Happy Monday Folks! Take a read of this weeks Blog of The Week, based on helping patients help themselves. As always, let us know how you feel on the topic! From the brilliant minds over at evidenceinmotion.com
The patient-provider alliance is a term that is thrown around quite often in patient care related discussions. It’s a term that highlights the collaborative care model of bringing the patient to the forefront of the treatment decision making process in order to optimise individual patient outcomes and self-efficacy. As many are well aware, the history of healthcare practice shows us that this was not always the way. The provider was often viewed as the expert and the patient seemingly brought nothing more to the table than their injury or illness. This method of direction may work for highly motivated patients in particular, but history has shown that those who suffer from chronic pain have been left in the dust and this has resulted in the billion-dollar issue we face today. This idea of expert driven care for chronic pain continues to plague the healthcare community and physical therapists are no exception. This often leads to unnecessary intervention which ranges from surgery to spinal manipulation. While obviously two different ends of the risk spectrum, I have been taught by mentors and observed first hand that both can equally perpetuate maladaptive coping strategies and low self-efficacy in patients suffering from chronic pain. In the grand scheme of assisting patients in managing their chronic pain, less is often more.

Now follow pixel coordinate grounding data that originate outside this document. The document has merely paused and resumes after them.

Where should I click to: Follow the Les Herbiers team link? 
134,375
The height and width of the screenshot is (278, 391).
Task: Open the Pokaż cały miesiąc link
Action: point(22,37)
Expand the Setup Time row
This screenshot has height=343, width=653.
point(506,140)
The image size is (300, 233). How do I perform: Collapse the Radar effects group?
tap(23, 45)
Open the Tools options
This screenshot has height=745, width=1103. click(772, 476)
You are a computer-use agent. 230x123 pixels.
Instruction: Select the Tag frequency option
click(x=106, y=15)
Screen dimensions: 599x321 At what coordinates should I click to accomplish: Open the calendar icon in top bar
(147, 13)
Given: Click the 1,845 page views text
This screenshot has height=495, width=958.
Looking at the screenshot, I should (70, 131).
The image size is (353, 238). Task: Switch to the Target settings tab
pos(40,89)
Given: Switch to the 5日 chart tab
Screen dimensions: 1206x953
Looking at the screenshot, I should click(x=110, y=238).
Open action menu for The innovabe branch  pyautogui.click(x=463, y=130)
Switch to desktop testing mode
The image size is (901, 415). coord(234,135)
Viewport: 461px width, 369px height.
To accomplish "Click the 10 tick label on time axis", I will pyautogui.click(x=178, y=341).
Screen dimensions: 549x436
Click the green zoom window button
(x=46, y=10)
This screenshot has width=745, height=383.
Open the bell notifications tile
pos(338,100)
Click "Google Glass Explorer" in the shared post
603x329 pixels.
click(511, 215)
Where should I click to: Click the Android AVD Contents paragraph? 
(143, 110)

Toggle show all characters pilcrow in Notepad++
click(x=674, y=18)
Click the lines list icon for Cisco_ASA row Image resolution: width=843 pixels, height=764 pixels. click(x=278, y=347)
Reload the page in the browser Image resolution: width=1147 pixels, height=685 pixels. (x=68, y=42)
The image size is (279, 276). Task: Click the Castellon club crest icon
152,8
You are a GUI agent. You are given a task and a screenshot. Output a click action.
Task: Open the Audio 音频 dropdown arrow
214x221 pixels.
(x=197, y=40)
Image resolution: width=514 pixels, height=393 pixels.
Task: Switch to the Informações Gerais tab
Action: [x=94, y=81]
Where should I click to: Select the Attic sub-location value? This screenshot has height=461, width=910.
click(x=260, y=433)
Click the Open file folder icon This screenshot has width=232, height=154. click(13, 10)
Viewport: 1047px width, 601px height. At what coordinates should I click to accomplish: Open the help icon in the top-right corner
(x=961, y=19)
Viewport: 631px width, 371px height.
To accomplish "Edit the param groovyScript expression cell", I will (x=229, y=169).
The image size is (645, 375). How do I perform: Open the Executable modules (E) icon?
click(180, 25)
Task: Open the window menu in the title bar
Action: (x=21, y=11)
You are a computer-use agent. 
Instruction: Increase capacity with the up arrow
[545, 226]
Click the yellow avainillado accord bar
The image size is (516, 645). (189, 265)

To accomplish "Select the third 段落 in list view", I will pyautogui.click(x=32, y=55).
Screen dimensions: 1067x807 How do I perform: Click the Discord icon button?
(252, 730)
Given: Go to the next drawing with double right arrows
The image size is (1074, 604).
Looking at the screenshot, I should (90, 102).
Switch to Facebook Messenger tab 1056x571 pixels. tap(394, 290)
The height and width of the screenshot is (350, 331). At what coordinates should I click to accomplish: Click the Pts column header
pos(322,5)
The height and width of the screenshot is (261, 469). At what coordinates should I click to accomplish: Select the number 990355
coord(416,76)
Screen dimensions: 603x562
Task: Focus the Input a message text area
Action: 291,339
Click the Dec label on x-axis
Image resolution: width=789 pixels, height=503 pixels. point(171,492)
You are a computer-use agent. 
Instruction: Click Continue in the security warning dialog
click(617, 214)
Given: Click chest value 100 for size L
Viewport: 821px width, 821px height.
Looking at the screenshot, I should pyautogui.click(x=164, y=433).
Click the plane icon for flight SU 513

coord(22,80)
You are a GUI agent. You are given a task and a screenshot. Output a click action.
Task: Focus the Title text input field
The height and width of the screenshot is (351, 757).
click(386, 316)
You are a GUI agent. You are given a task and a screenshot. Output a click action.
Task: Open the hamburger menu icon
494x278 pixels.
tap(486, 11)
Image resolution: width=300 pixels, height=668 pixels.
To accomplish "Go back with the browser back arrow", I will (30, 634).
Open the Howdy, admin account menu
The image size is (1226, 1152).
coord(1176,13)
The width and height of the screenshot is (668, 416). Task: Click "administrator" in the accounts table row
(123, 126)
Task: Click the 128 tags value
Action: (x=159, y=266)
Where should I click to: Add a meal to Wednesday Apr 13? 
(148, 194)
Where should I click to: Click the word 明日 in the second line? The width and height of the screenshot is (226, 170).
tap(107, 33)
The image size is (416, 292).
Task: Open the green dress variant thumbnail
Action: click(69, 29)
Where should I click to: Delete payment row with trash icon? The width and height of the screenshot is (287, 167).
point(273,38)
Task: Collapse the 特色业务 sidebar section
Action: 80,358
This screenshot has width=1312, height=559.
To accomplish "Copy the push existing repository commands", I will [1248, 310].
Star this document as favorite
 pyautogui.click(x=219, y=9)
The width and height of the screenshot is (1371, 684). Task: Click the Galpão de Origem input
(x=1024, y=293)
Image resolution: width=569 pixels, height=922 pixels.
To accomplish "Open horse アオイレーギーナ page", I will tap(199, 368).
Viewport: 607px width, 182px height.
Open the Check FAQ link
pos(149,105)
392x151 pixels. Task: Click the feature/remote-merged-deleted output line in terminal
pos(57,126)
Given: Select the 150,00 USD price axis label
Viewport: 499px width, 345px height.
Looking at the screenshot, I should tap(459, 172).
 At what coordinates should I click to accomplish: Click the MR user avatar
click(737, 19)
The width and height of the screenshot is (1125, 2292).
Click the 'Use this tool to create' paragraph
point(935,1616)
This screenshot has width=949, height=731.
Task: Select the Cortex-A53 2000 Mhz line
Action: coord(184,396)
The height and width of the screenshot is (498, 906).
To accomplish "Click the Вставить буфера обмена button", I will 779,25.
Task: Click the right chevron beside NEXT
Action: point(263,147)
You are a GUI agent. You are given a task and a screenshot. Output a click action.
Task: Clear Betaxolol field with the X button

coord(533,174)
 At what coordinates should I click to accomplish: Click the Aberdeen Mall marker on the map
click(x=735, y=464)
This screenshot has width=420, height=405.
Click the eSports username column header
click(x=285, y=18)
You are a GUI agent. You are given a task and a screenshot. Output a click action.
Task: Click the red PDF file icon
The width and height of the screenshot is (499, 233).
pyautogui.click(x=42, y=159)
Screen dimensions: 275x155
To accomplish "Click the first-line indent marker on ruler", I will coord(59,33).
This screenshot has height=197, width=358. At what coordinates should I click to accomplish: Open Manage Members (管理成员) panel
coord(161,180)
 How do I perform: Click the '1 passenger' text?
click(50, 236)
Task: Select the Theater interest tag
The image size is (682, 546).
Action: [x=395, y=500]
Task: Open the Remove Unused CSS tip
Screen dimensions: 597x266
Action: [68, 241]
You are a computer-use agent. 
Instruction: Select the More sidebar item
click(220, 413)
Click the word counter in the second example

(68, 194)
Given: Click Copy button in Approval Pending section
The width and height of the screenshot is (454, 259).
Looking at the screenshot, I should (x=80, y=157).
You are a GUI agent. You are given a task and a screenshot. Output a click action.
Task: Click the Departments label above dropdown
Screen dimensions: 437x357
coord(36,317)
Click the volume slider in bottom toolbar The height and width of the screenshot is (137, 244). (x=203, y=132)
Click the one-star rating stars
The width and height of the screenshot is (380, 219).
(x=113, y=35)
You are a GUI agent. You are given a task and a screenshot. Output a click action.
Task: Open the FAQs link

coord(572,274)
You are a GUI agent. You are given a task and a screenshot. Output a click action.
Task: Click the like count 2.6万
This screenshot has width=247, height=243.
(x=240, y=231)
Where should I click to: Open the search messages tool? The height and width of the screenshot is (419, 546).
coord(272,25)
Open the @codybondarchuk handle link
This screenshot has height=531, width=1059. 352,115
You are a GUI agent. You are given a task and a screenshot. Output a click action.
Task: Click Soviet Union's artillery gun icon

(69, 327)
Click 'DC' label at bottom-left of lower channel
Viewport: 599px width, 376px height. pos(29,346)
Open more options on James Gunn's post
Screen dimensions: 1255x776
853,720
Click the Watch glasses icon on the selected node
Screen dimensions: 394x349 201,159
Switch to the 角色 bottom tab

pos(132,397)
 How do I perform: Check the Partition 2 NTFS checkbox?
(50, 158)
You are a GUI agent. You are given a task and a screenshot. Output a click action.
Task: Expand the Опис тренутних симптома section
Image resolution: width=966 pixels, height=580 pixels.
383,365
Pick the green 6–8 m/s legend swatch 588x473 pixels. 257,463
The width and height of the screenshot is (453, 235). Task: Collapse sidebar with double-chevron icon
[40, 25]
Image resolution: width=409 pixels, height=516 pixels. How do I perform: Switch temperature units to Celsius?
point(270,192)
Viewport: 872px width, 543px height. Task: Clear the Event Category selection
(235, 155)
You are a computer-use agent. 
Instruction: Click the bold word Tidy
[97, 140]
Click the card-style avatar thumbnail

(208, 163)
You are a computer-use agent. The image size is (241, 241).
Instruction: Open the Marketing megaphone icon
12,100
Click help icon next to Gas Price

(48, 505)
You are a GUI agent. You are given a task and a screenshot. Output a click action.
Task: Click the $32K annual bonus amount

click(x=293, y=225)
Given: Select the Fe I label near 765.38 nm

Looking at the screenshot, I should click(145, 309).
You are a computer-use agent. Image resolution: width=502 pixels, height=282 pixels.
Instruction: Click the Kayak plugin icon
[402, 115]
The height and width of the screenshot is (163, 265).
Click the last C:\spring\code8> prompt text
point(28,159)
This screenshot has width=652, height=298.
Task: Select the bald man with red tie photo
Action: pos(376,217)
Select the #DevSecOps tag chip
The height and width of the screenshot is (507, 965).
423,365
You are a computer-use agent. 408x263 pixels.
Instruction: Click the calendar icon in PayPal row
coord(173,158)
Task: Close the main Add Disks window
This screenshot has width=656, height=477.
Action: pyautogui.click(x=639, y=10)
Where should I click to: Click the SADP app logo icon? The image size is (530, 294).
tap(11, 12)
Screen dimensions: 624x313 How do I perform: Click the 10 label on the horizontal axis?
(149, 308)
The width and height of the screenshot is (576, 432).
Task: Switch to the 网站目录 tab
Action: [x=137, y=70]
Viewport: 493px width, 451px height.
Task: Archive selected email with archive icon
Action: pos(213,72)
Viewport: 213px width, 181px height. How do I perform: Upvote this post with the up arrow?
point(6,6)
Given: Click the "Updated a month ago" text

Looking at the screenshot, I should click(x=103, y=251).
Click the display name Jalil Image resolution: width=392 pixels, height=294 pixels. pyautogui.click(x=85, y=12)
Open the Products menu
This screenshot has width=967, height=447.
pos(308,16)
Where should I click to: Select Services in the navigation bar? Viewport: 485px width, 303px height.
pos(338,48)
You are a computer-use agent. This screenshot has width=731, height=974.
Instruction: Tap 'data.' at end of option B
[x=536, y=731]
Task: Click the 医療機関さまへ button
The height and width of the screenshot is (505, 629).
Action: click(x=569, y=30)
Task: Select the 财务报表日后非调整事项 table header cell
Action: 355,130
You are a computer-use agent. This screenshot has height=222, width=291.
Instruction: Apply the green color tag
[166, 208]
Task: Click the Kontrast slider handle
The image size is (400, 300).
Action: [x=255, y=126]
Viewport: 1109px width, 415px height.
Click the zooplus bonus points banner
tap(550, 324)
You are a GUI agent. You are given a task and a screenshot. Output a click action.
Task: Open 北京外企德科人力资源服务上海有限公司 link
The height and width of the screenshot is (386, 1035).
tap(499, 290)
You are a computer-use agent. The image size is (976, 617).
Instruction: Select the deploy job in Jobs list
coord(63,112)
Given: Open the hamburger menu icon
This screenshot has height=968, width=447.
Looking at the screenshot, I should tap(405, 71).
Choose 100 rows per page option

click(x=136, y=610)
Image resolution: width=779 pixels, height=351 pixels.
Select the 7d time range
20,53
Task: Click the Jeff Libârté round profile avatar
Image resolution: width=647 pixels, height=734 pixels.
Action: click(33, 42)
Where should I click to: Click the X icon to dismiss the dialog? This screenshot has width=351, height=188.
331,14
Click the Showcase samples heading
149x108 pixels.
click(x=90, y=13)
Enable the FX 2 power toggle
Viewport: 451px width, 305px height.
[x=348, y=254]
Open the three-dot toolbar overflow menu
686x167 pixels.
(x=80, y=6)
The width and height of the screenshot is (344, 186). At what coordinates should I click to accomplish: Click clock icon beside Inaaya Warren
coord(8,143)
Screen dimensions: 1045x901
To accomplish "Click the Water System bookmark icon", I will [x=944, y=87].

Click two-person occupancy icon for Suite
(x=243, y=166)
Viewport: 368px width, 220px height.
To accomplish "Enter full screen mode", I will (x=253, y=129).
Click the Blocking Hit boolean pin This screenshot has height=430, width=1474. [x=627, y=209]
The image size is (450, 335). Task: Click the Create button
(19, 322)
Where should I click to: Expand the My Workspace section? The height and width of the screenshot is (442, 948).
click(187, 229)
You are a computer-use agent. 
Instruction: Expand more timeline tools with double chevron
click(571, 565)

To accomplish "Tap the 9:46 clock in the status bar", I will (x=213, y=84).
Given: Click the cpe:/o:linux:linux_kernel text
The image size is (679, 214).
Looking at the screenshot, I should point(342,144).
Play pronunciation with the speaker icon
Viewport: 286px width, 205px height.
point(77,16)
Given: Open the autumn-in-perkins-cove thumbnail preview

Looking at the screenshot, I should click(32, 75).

As a new graduate assisting in the management of chronic pain, the idea of being able to “fix” everyone that walked through my doors with manual techniques and my knowledge of exercise, quickly faded. In helping my patients suffering from chronic pain, I still struggle with this idea and I beat myself up weekly wondering if I did all that I could to help my patients. When in actuality I probably did too much. This has unfortunately progressed into periods of mental fatigue, frustration (on both ends) and thoughts of giving up and moving on. The word chronic in healthcare almost seems to have become synonymous with helplessness. Our desire to help end the suffering often leads to fruitless attempts at temporary solutions and poor explanations for why people hurt as well as risky options for masking the pain which are ultimately detrimental to restoring self-efficacy.
Research has shown us that understanding the importance of collaborative care and imparting “self-management education” can be helpful in better understanding perceptions of how chronic disease truly effects the lives of our patients as well as achieving more meaningful outcomes. Published in JAMA in 2002 Bodenheimer et al. cited the work of Corbin and Strauss which described 3 sets of tasks faced by people with chronic conditions: “(1) medical management of the condition such as taking medication, changing diet, or self-monitoring blood sugar; (2) creating and maintaining new meaningful life roles regarding jobs, family and friends; and (3) coping with the anger, fear, frustration, and sadness of having a chronic condition.” As physical therapists I believe that we play a huge role in facilitating tasks 2 and 3 but need to understand that creating meaningful life goals and effective coping strategies is literally, for the manual therapists out there, out of our hands.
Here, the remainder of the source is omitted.